P.A. Parenteau is having the time of his life.

Okay, that's a stretch, but he's rejuvenated his career with the last-place Toronto Maple Leafs, and he's happy about his play, writes Sportsnet's Chris Johnston.

"It's the best I've felt in the last three years," Parenteau said, a day after scoring his 15th goal of the season. He's healthy, and he's got head coach Mike Babcock in his corner, something he cites as making a "huge difference."

Signed to a one-year, $1.5-million contract, Parenteau's exceeded expectations with respect to production, and should be on the move to a contender come the Feb. 29 trade deadline.
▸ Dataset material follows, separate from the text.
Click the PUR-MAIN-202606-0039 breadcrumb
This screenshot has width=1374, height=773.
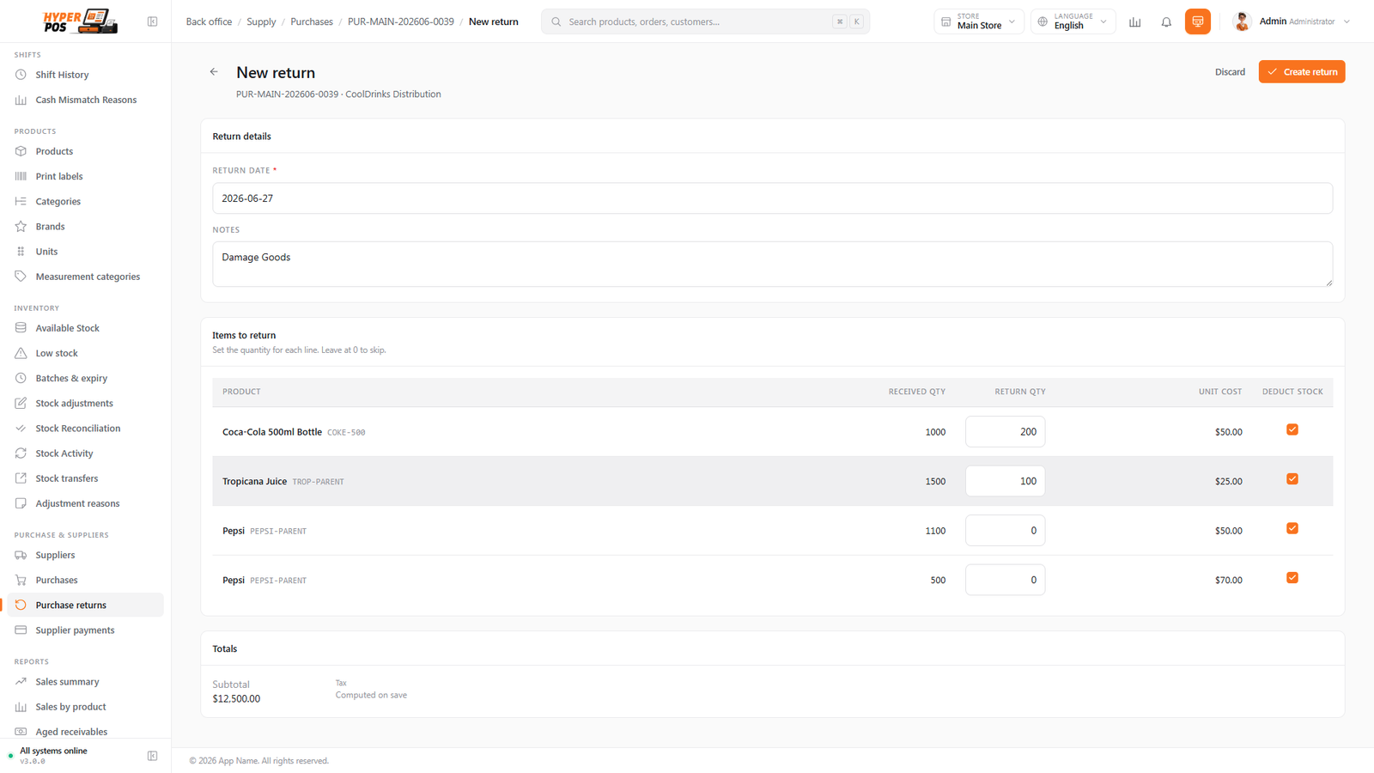click(401, 21)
But that doesn't mean his career as a Maple Leaf is over.

"Absolutely," Parenteau said after he was asked if he'd consider coming back to the club in the summer as a free agent. "That's something I would definitely consider with the way they've treated me here and the way things went."

The Maple Leafs traded forward Daniel Winnik at last year's trade deadline to the Pittsburgh Penguins, only to sign him in free agency, so this is a road Toronto's been down before. And it's no secret the club is looking to deal its expiring contracts, of which Parenteau's is probably the most sought after.

With 30 points and power-play experience, Parenteau should be able to net Toronto a second-round draft pick.

"I know (being traded) is a possibility; I'm well aware of that and so is my family. I've said it - I love it (in Toronto), I'd love to stay, but I know how it works."

After not getting along with head coach Michel Therrien in Montreal, Parenteau's had the opposite experience in Toronto.

"It's a little bit of everything," he said when talking about his bounce-back season. "You know when your coach wants you out there as a player, and that's the way I'm feeling this year. Even before we had all of those injuries, I felt like I was a big part of the team. It's fun, it's fun that way."

You see, Toronto? Rebuilds aren't all bad.